Hey dabystru (and others), just saying thanks for the info

I'm considering getting a Plesk box from RS and it's nice to know everything that i'm gonna have to do to it to get it all working safely. Maybe you can put up a webpage with all this up-to-date info?

Thanks again.

New to the RAQ game, I am faced with installing and upgrading a number of apps and like the RedHat Network Winston mentioned but have a couple of questions:

1) Where do you sign up? I looked at redhat.com but could'nt find it.

2) What level of control do you have over what and when new versions of apps are installed with this tool?

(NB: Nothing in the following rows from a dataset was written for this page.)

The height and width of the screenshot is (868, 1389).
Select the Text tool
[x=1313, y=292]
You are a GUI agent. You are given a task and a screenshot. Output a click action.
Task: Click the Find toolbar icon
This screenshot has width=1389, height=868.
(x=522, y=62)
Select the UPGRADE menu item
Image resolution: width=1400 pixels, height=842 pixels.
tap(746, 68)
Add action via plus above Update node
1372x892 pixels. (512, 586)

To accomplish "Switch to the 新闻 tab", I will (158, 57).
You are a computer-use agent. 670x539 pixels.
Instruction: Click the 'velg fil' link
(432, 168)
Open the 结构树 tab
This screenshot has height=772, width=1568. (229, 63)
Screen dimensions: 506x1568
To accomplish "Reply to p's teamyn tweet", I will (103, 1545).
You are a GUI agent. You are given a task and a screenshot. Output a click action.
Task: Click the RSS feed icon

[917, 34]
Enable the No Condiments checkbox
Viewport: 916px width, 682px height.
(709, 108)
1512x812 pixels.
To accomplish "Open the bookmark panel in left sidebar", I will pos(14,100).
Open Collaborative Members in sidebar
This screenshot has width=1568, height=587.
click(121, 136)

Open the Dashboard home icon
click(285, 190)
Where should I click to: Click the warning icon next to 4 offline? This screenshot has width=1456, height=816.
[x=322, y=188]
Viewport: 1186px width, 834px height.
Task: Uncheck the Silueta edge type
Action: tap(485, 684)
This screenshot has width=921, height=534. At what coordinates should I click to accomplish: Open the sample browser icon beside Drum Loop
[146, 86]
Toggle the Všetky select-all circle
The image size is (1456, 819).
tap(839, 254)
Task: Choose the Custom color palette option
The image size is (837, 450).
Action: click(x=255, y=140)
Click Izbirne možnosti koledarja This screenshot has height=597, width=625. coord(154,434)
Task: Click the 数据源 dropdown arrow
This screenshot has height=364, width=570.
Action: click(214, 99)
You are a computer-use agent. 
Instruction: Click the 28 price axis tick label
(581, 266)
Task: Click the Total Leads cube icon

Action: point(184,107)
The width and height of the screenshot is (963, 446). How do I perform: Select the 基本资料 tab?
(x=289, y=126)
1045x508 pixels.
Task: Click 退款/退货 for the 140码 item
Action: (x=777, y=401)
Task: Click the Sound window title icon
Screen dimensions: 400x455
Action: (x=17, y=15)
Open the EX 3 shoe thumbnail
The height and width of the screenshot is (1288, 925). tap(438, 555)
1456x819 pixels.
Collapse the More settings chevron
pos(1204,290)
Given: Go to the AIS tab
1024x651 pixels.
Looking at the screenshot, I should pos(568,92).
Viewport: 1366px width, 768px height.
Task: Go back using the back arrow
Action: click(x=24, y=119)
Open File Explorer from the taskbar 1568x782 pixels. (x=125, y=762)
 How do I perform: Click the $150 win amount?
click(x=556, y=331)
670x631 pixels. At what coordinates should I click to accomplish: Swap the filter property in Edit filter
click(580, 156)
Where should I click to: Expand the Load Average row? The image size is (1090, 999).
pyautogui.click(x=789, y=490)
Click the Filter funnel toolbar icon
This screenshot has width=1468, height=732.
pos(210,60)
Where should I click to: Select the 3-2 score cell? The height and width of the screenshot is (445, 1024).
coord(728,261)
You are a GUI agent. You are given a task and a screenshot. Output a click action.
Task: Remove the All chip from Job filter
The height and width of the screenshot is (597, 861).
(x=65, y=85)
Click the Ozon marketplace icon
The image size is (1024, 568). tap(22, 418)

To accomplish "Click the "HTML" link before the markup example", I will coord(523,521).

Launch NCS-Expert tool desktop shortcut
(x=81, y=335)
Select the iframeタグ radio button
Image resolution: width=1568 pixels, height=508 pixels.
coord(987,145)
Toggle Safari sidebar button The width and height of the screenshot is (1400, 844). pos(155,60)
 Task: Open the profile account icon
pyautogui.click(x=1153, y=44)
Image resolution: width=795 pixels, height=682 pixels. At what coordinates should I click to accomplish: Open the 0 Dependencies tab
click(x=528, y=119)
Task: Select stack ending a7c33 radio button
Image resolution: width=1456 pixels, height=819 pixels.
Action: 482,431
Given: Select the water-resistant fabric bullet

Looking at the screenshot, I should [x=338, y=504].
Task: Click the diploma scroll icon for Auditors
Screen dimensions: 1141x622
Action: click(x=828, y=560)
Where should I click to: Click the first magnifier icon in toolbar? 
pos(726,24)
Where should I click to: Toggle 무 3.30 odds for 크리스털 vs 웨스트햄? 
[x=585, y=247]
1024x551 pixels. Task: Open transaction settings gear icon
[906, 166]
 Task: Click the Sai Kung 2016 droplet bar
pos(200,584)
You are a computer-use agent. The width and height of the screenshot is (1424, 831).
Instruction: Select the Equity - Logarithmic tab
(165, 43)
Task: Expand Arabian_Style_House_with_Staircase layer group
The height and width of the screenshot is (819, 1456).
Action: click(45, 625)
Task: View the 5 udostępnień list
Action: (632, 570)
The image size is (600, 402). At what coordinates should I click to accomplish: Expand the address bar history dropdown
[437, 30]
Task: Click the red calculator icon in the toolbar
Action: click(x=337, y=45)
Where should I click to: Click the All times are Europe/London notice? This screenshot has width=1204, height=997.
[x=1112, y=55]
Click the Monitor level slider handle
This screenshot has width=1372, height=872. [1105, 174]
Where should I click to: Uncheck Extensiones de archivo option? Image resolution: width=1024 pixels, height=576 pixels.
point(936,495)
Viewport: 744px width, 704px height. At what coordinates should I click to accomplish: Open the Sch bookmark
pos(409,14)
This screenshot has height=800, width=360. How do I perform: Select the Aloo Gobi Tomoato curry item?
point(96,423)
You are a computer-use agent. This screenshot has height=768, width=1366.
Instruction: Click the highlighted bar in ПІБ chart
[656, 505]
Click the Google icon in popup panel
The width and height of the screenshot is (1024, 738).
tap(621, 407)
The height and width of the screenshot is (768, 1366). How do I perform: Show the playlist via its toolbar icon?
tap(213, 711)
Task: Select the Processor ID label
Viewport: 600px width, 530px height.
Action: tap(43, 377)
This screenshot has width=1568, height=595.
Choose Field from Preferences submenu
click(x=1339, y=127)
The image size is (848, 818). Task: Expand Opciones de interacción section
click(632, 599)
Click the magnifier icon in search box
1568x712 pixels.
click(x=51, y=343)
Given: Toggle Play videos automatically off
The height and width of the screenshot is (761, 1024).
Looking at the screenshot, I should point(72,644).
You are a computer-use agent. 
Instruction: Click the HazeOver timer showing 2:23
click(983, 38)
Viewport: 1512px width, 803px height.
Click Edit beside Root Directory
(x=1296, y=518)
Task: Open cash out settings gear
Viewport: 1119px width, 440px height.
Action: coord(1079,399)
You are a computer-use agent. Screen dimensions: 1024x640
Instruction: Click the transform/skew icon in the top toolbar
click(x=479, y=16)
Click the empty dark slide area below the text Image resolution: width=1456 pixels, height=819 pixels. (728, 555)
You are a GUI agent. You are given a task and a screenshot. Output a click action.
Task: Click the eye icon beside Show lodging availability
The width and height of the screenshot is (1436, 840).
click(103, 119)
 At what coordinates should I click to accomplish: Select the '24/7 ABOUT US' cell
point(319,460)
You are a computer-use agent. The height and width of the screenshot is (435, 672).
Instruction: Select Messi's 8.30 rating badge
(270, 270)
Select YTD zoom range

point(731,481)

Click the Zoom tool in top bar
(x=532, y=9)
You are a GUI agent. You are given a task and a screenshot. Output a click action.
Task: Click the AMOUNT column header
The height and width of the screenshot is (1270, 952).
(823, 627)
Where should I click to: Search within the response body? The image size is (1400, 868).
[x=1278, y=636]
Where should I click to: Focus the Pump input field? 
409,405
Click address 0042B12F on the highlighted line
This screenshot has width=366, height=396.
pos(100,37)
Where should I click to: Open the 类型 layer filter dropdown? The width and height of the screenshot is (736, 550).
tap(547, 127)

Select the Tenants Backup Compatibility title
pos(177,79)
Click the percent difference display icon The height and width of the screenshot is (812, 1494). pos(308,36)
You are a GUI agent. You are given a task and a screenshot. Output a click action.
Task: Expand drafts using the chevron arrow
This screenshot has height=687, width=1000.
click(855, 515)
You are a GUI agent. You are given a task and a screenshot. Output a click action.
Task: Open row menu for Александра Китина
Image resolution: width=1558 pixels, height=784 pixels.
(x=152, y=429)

3) Has anyone had bad experiences with this?

Thanks.

Additional thought/question:

As much as the sound of automatic updates is appealing, couldn't this have a negative effect in installing unwanted apps/upgrades?

For example, some patches have been discovered to have bugs themselves after being used for a while. Having these automatically upgraded on your box might create more work in uninstalling.

Also, wouldn't this be another service running, and would there be a performance hit?

Just a thought. I like the idea, but haven't gotten any feedback so I am wondering how many of you are actually using this tool.

I will probably err on the side of caution and do my installs manually, but I am still interested in any comments in this regard.

Thanks.

dabystru> I tried to install the OpenSSH according to your instructions but I get the same dependency error as Tobias.

Any ideas? I need the Linux newbie version. Thanks.


:confused:

dabystru, is this information for use with an Ensim box as well?